So I'm experiencing some relationship issues with my boyfriend. I'm 23 and he's 26 and he's in the Army National Guard. He flirts continuously with other women while he's at drill. It's happened before in the past and it still doesn't seem to be resolved. When I had access to his phone more often I would find things then. But this is the first time in a long time I've been through his phone. He always turns it face down at dinner. And I just get skeptical...

 

Nevertheless, he doesn't consider it flirting because he's a very sociable person so he considers it "being friendly."

 

The referenced texts messages are linked below as images.

 

 

He claims I worry too much which I do but my instincts are usually right. When he's at drill it's like he's a whole other person and I don't know what to do. I can't trust him when he goes drill and that's pretty sad.

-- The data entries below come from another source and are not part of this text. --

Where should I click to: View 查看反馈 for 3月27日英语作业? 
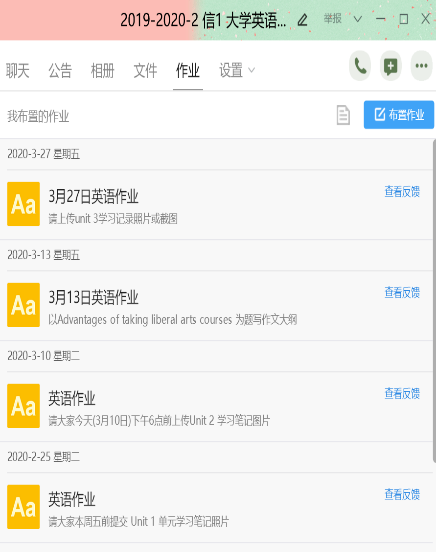click(402, 192)
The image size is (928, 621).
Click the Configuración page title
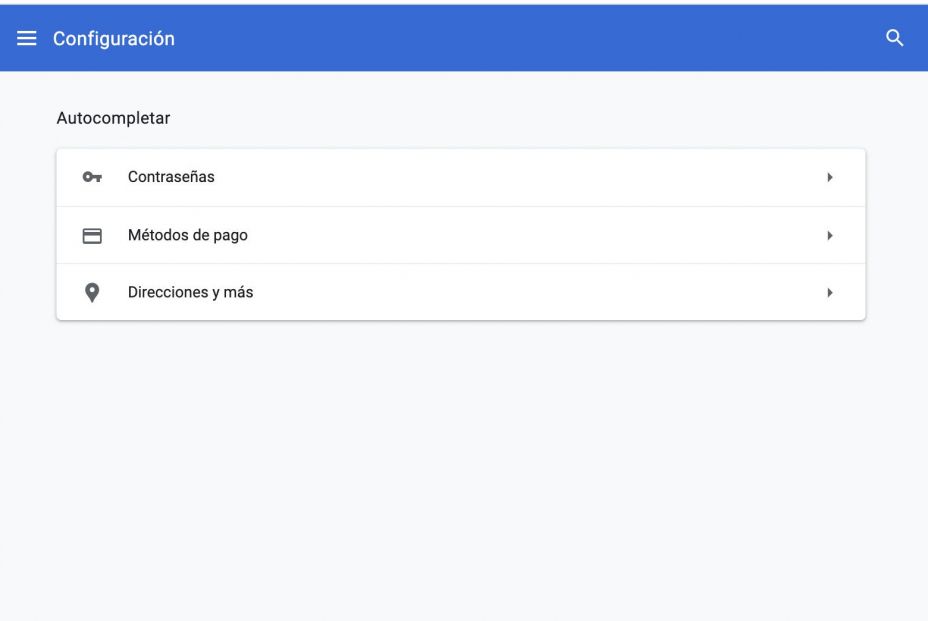tap(113, 39)
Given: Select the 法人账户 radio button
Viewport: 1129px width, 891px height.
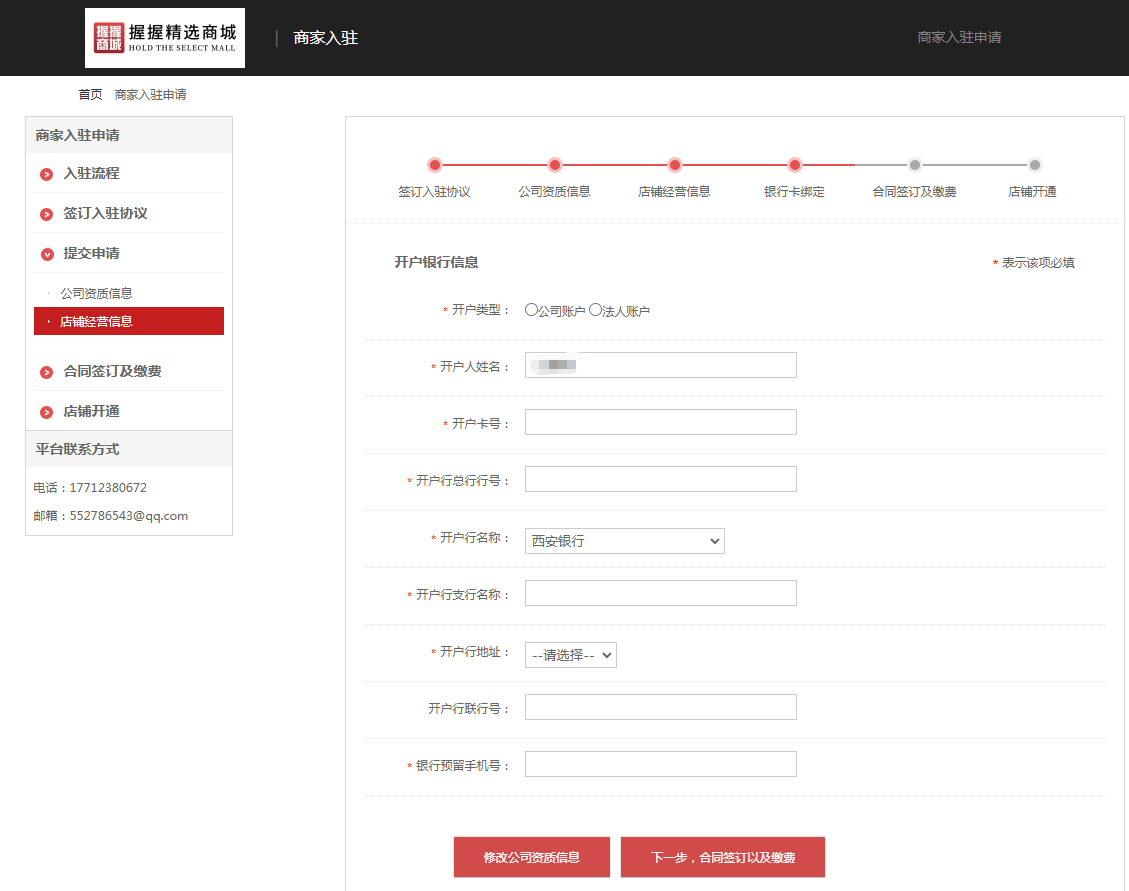Looking at the screenshot, I should point(595,310).
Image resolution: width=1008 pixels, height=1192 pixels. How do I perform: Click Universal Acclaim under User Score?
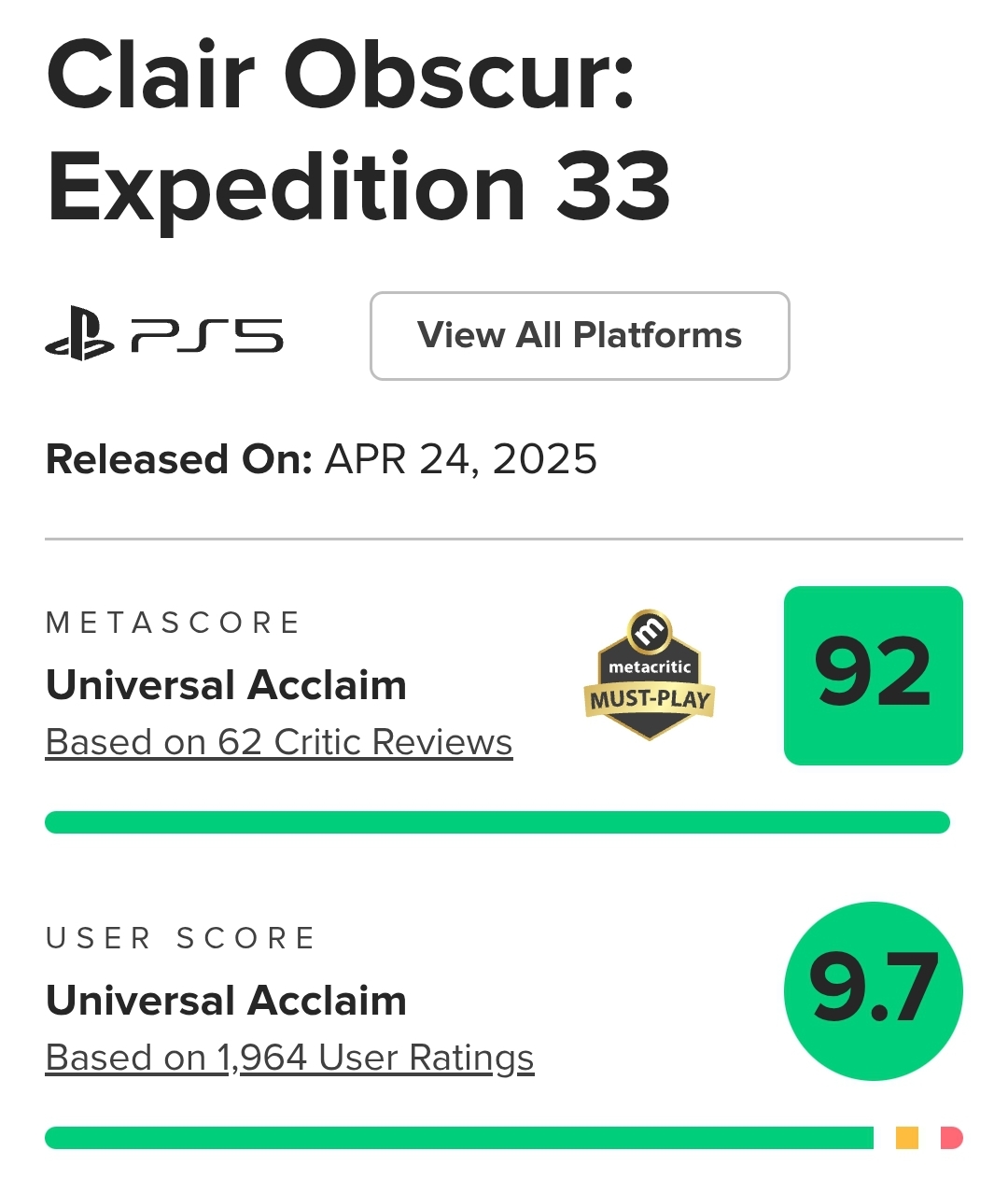pyautogui.click(x=226, y=1001)
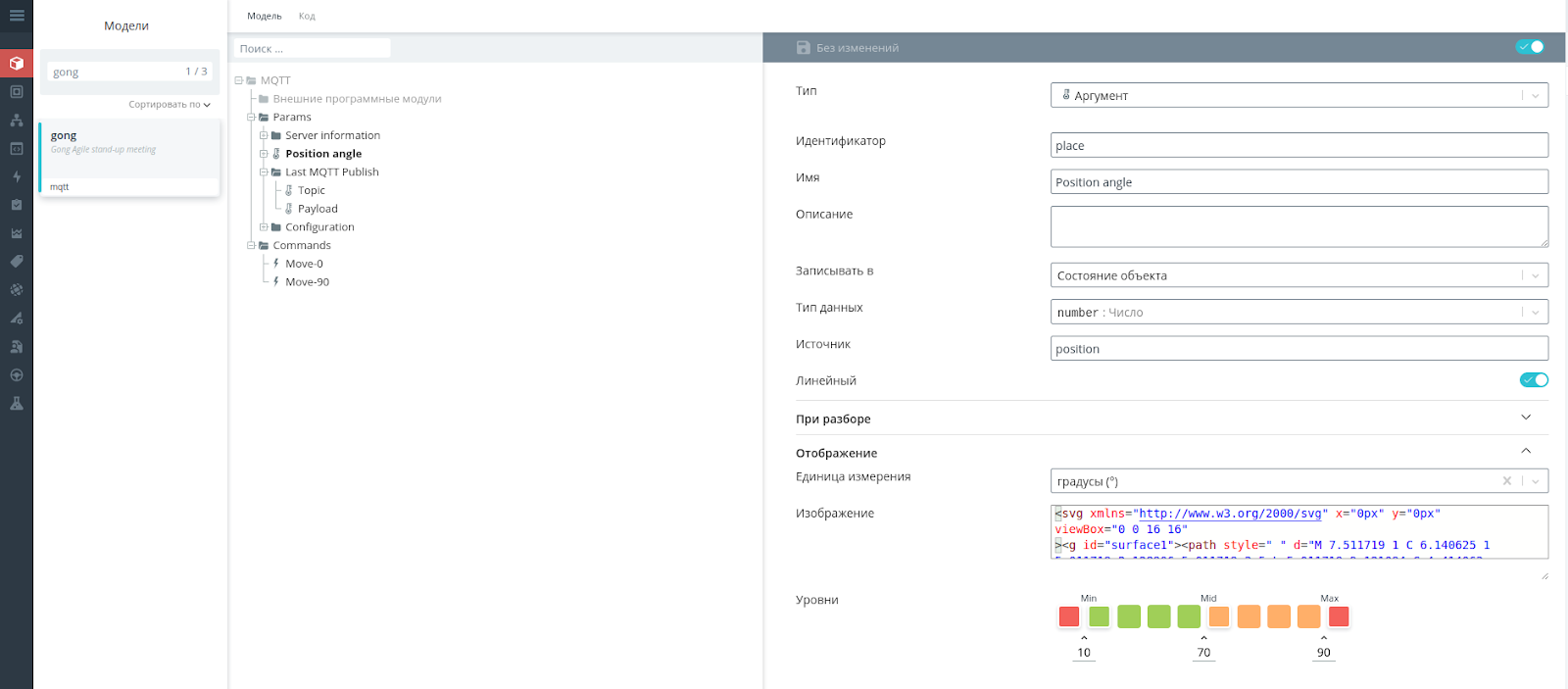Click the steering wheel sidebar icon
This screenshot has width=1568, height=689.
coord(17,375)
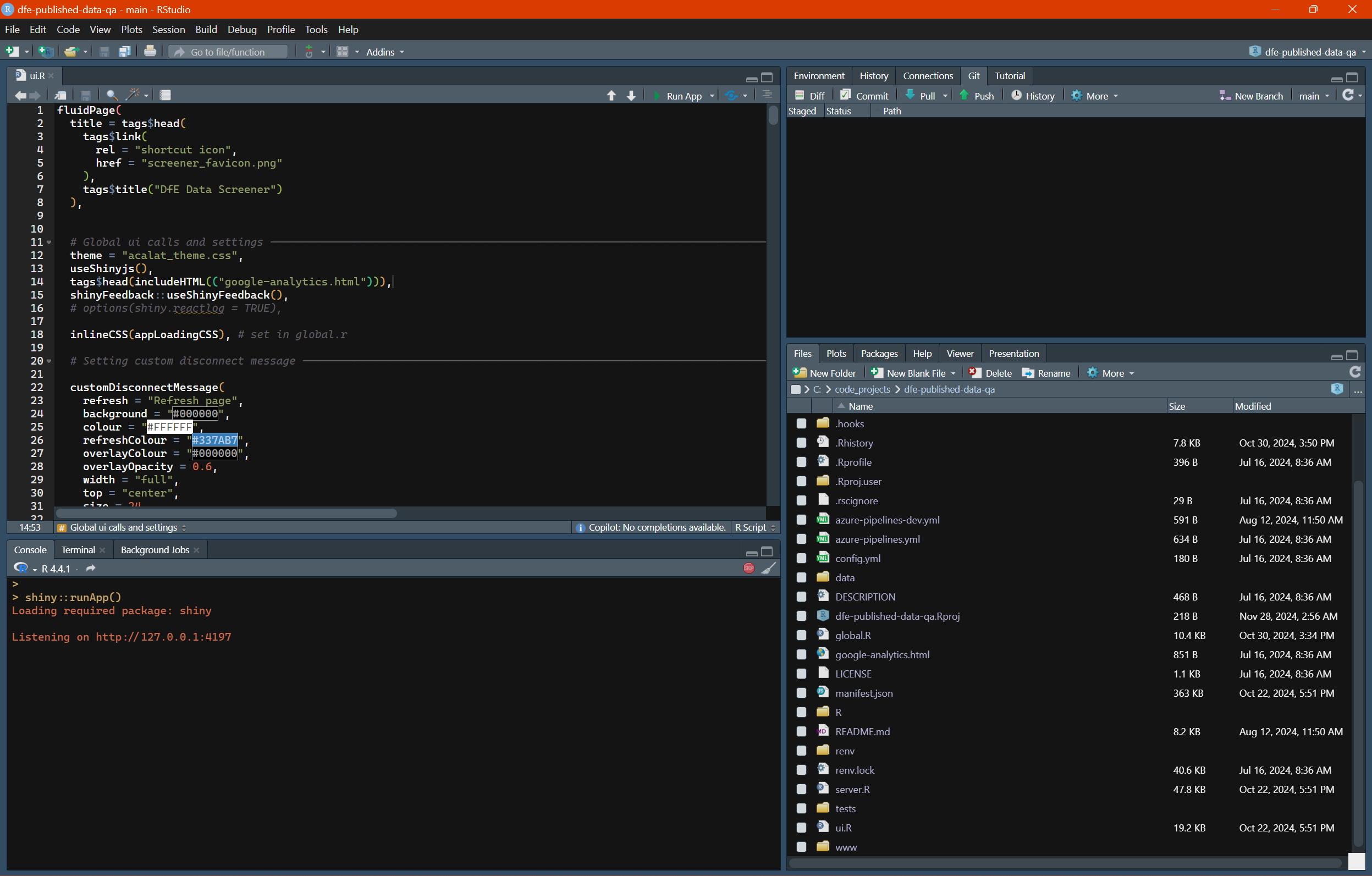Image resolution: width=1372 pixels, height=876 pixels.
Task: Open the google-analytics.html file link
Action: tap(882, 655)
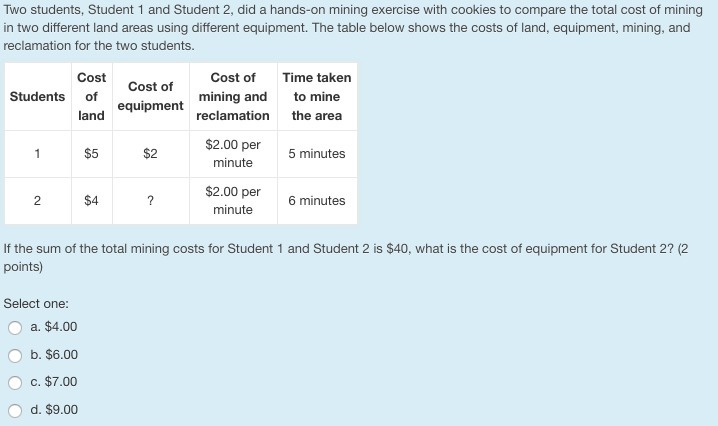
Task: Click the "Students" column header
Action: [37, 96]
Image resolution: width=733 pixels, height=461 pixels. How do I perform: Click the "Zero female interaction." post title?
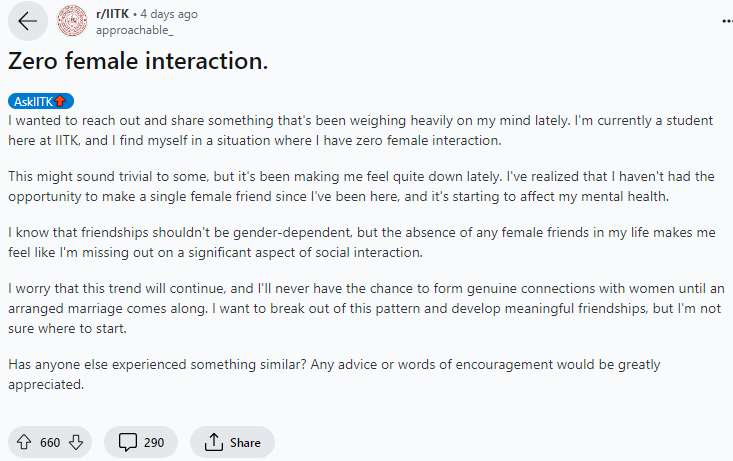point(138,61)
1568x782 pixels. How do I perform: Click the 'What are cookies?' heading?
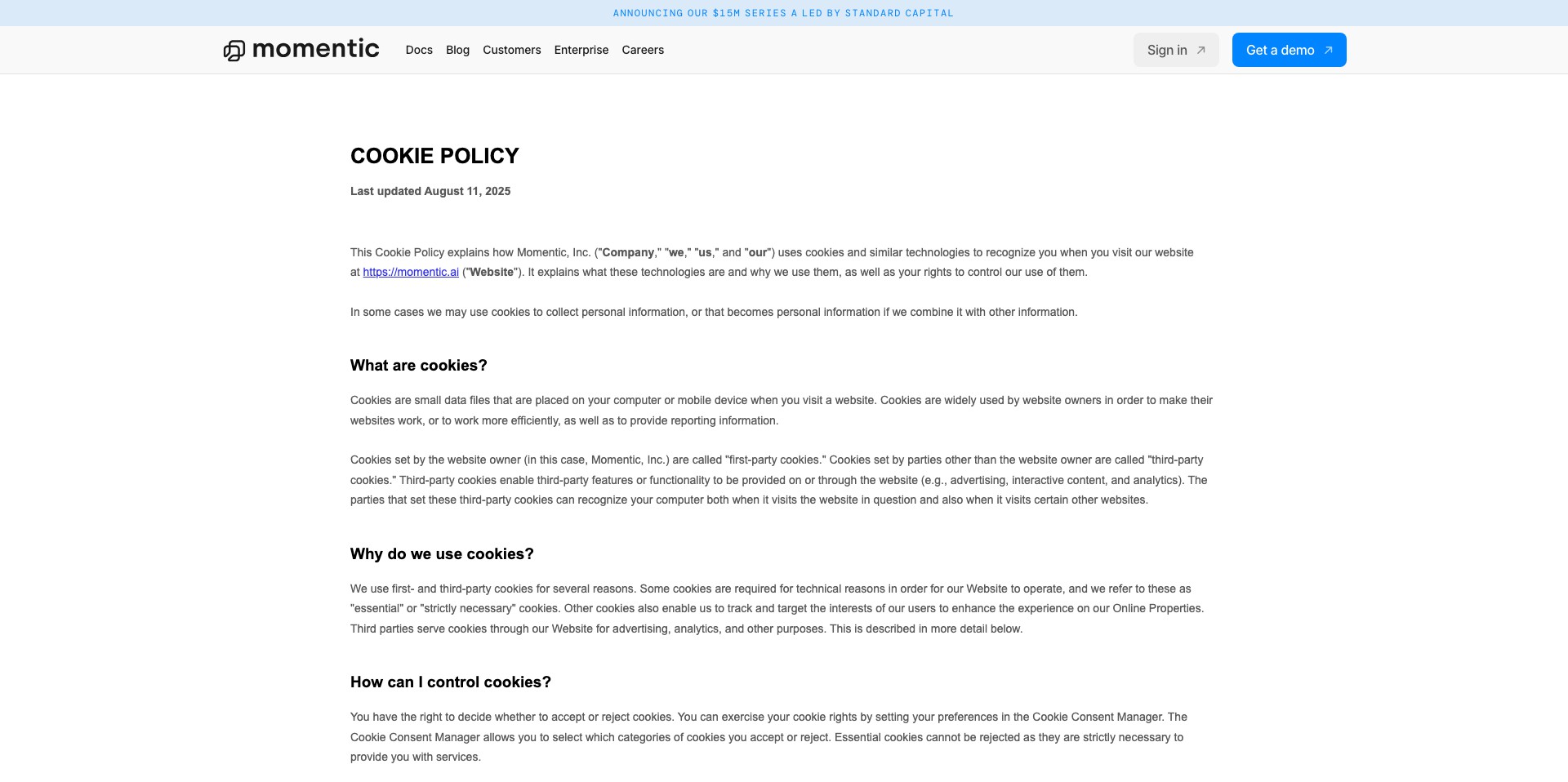click(419, 366)
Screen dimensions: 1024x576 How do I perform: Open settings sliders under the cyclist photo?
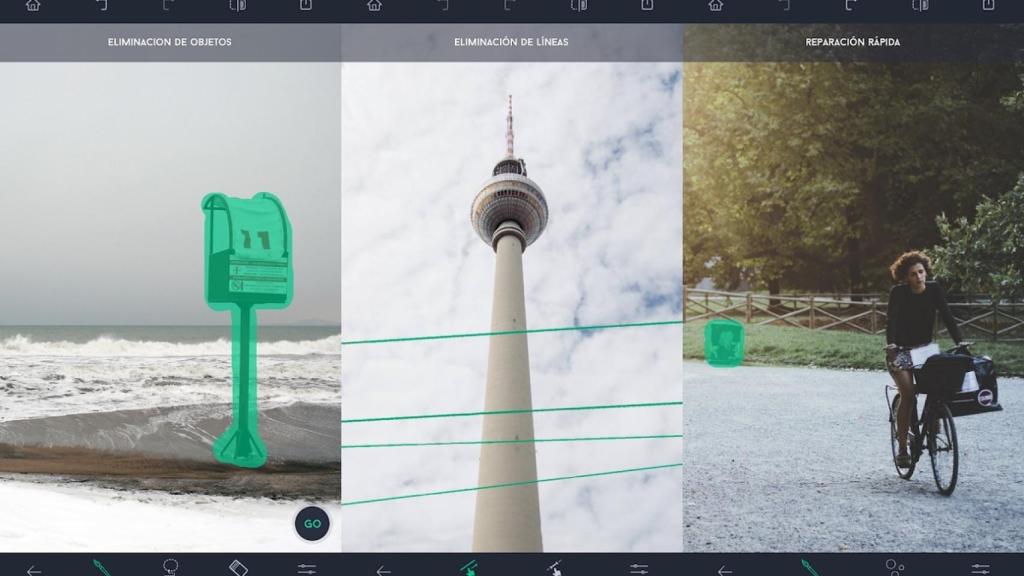981,569
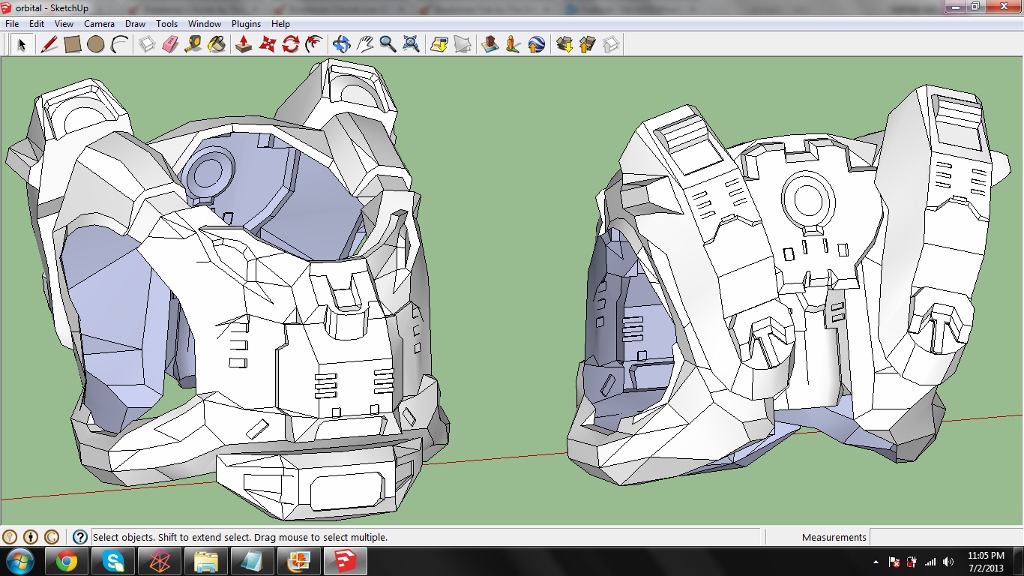Select the Rotate tool
The height and width of the screenshot is (576, 1024).
coord(291,44)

When he's there he sends me like crappy one-worded texts and it's not about being busy because they have a lot of downtime he's always somewhere to eat or on Facebook or texting others. When he's at drill he claims to go to bed because he's so tired then I find out the next day that he was drinking friends. (He's always tired back home and goes to bed at 7PM usually when we do stuff we don't stay out any later than 10PM). I feel like I'll never be enough. He has enough female friends to fill a football field. This is only one of many... I have never heard of him talking to this girl before at drill so she must be sort of new. Anyway, he calls one of his best friends love, if that isn't weird enough. He wants me to trust him and gets mad when I don't but he hasn't really given me anything to trust. I told him about it but not how I knew and he laughed and said "it's called be friendly and she is not a threat, but ok." He literally doesn't see anything wrong with it as if I'm overreacting. He never cuts any of these women off because he feels like he's losing friends I guess. He tells me he does but he is still secretly friends with these chicks behind my back. Pretty much all of the female friends he has are single.

 

I just need to know if I'm overreacting and what I should do. Thank you!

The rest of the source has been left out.